Pourtant, le projet d’absorption de l’IRSN par l’ASN a donné lieu à de vigoureuses protestations, d’abord exprimées dans une tribune publiée dans le Monde par un groupe de chercheurs en février 2022, puis par les trois anciens Présidents de l’Office parlementaire d’évaluation des choix scientifiques et technologiques, tos trois de bords politiques différents. Au-delà des risques de chamboulement créés par une décision de fusion trop rapide et mal préparée et qui peut provoquer la fuite de certaines compétences rares, au-delà de la décision de faire disparaître un établissement renommé et compétent, la question centrale est bien celle de la séparation de la mission d’expertise (IRSN) et du pouvoir de décision (ASN) dans un domaine sensible, celui de la sûreté nucléaire.  Le paradoxe est que tout le monde reconnaît de facto cette nécessité : le Président de l’ASN, favorable à la fusion, s’engage à mettre en place une organisation interne séparant clairement les équipes et les étapes expertise/décision. A y regarder de plus près, même l’équivalent de l’ASN aux Etats-Unis sépare clairement les deux missions qui sont certes intégrées dans une même entité. mais strictement séparées.

Pourquoi ? Sans doute parce qu’il faut s’assurer que les avis d’expertise sont rendus indépendamment de toute pression, voire publiés en tant que tels, même si le décideur au final prend une décision qui s’en écarte.  Sans doute parce que, dans le domaine de la sécurité, la confrontation de plusieurs points de vue est précieuse et que l’avis d’expertise qui vient d’une structure autre que celle chargée de la décision, dont la mission porte spécifiquement sur l’expertise, a plus de force qu’un avis interne. Sans doute aussi parce qu’il faut éviter que les effectifs de l’expertise ne soit réduits sans que personne ne s’en aperçoive. Un système à deux acteurs est nécessairement plus lourd et moins rapide. Mais il est plus transparent, garantit mieux l’indépendance de l’expertise et il est sans doute plus sûr.
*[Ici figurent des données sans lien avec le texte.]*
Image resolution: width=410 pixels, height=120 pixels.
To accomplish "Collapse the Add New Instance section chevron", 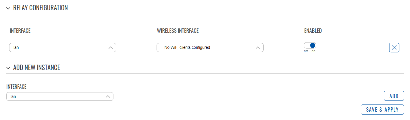I will click(x=8, y=68).
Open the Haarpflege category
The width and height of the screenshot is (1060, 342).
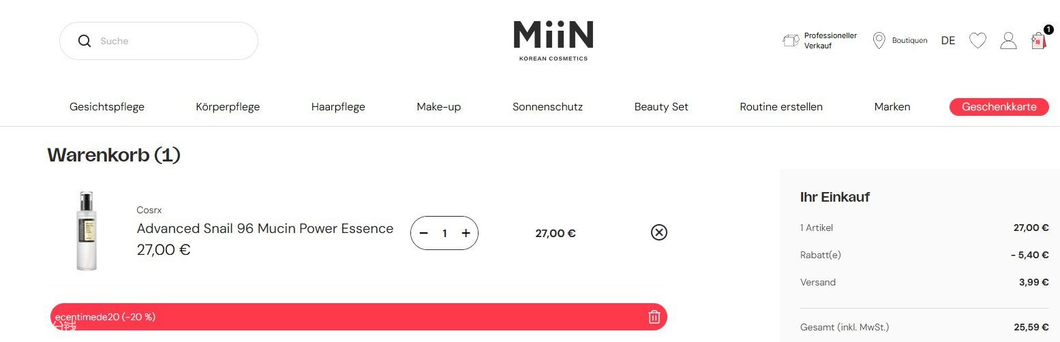pyautogui.click(x=338, y=107)
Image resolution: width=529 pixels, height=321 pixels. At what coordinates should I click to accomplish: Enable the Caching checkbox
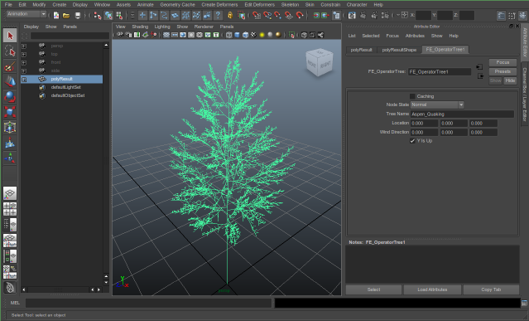tap(412, 96)
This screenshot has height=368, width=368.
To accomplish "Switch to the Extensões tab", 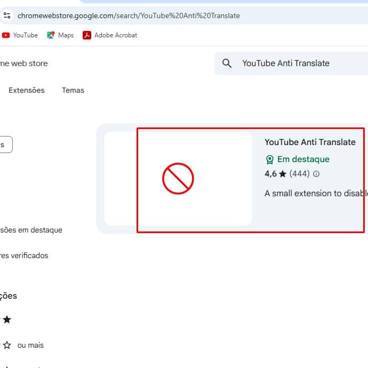I will coord(27,91).
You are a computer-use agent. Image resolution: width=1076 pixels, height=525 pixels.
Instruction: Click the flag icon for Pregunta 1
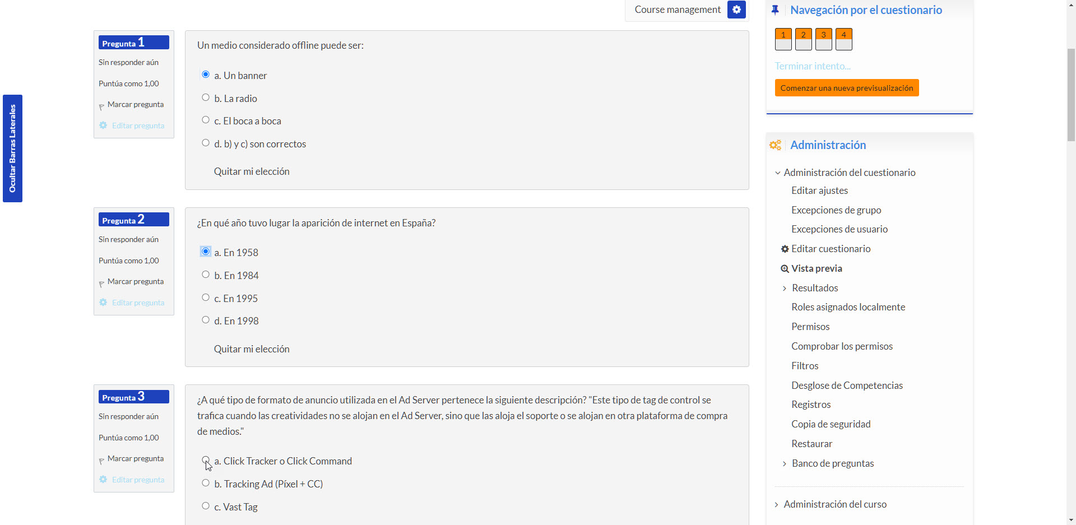pos(101,106)
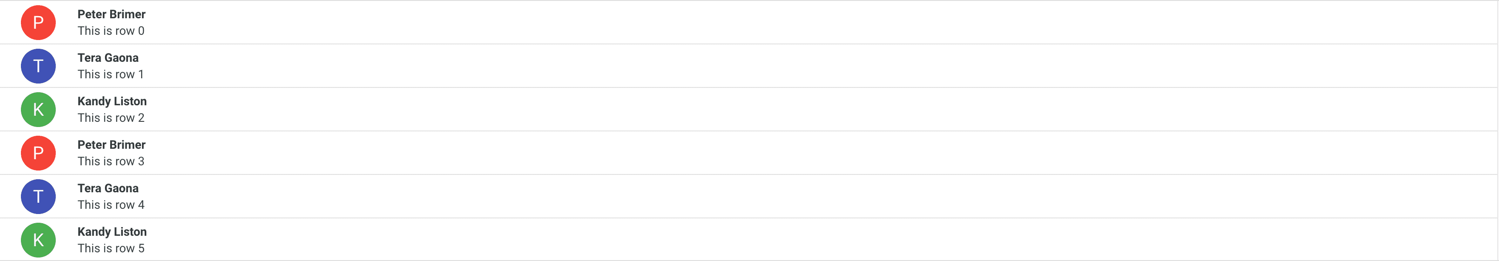Viewport: 1499px width, 261px height.
Task: Click blank space in the row 4 list item
Action: click(x=756, y=196)
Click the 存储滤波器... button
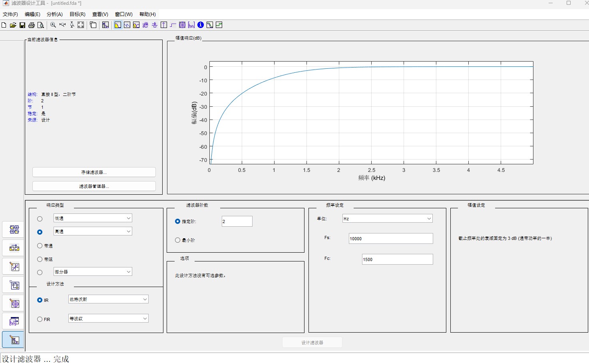The height and width of the screenshot is (363, 589). (x=94, y=172)
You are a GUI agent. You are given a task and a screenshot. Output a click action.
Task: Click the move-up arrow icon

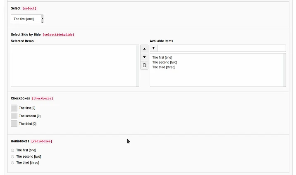click(x=144, y=49)
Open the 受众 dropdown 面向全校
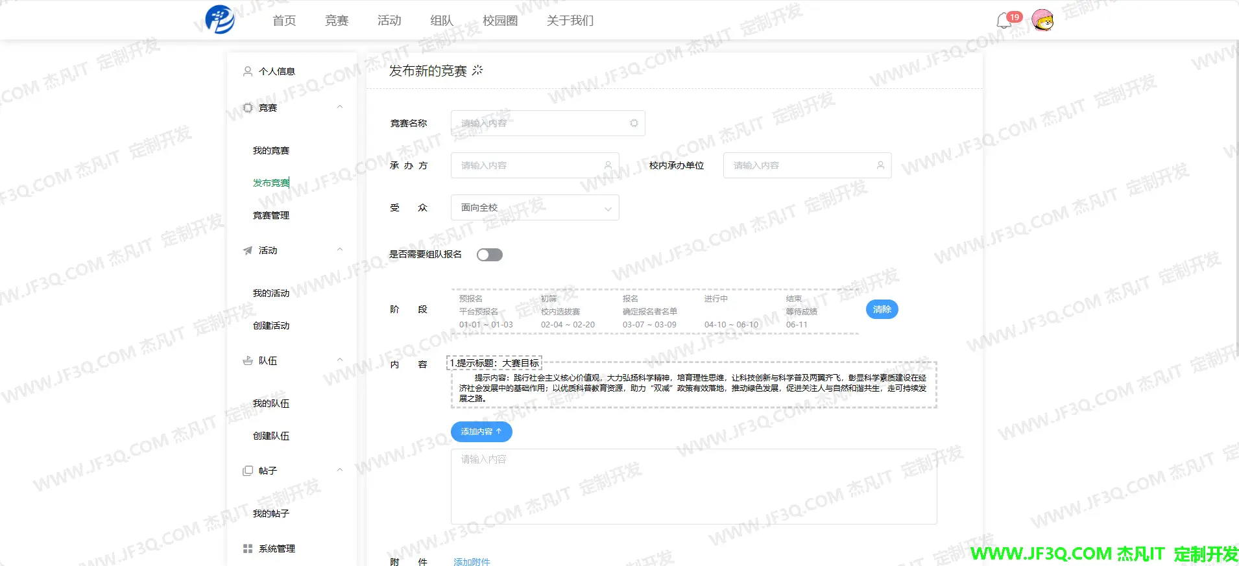 tap(535, 207)
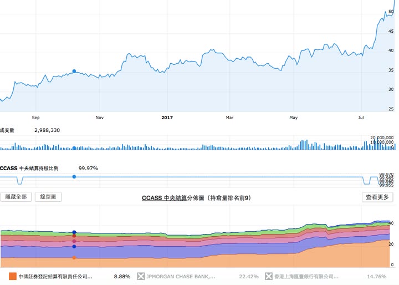Toggle the X box beside JPMORGAN CHASE BANK

(141, 276)
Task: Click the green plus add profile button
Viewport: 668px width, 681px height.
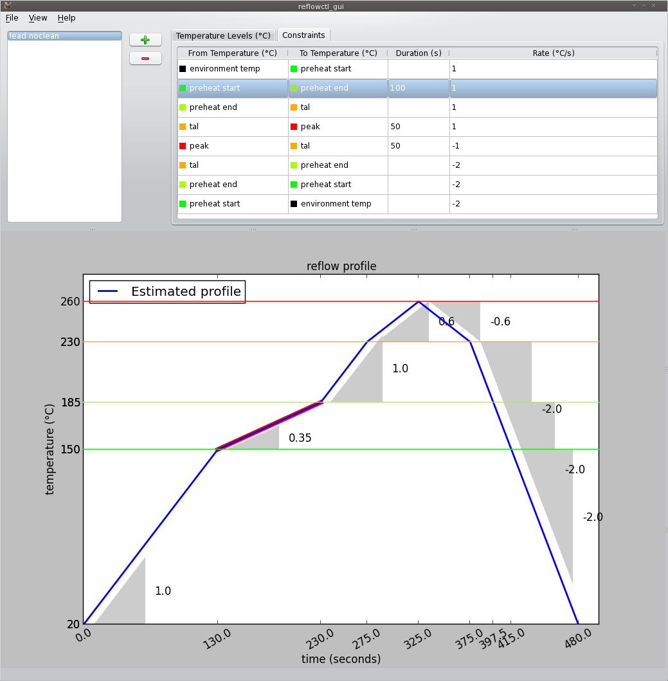Action: pos(145,40)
Au final, le Parlement a refusé d’entériner la disparition de l’IRSN, malgré des pressions gouvernementales fortes : il a même été question de demander une deuxième lecture de la loi pour revenir sur ce refus. L’IRSN survivra donc. Du débat, de la loi elle-même sur l’accélération des procédures du nucléaire, l’on retiendra surtout le désir de l’Etat d’aller vite, en faisant primer l’efficacité sur des principes d’organisation existants plus prudentiels. Ce n’est pas très rassurant.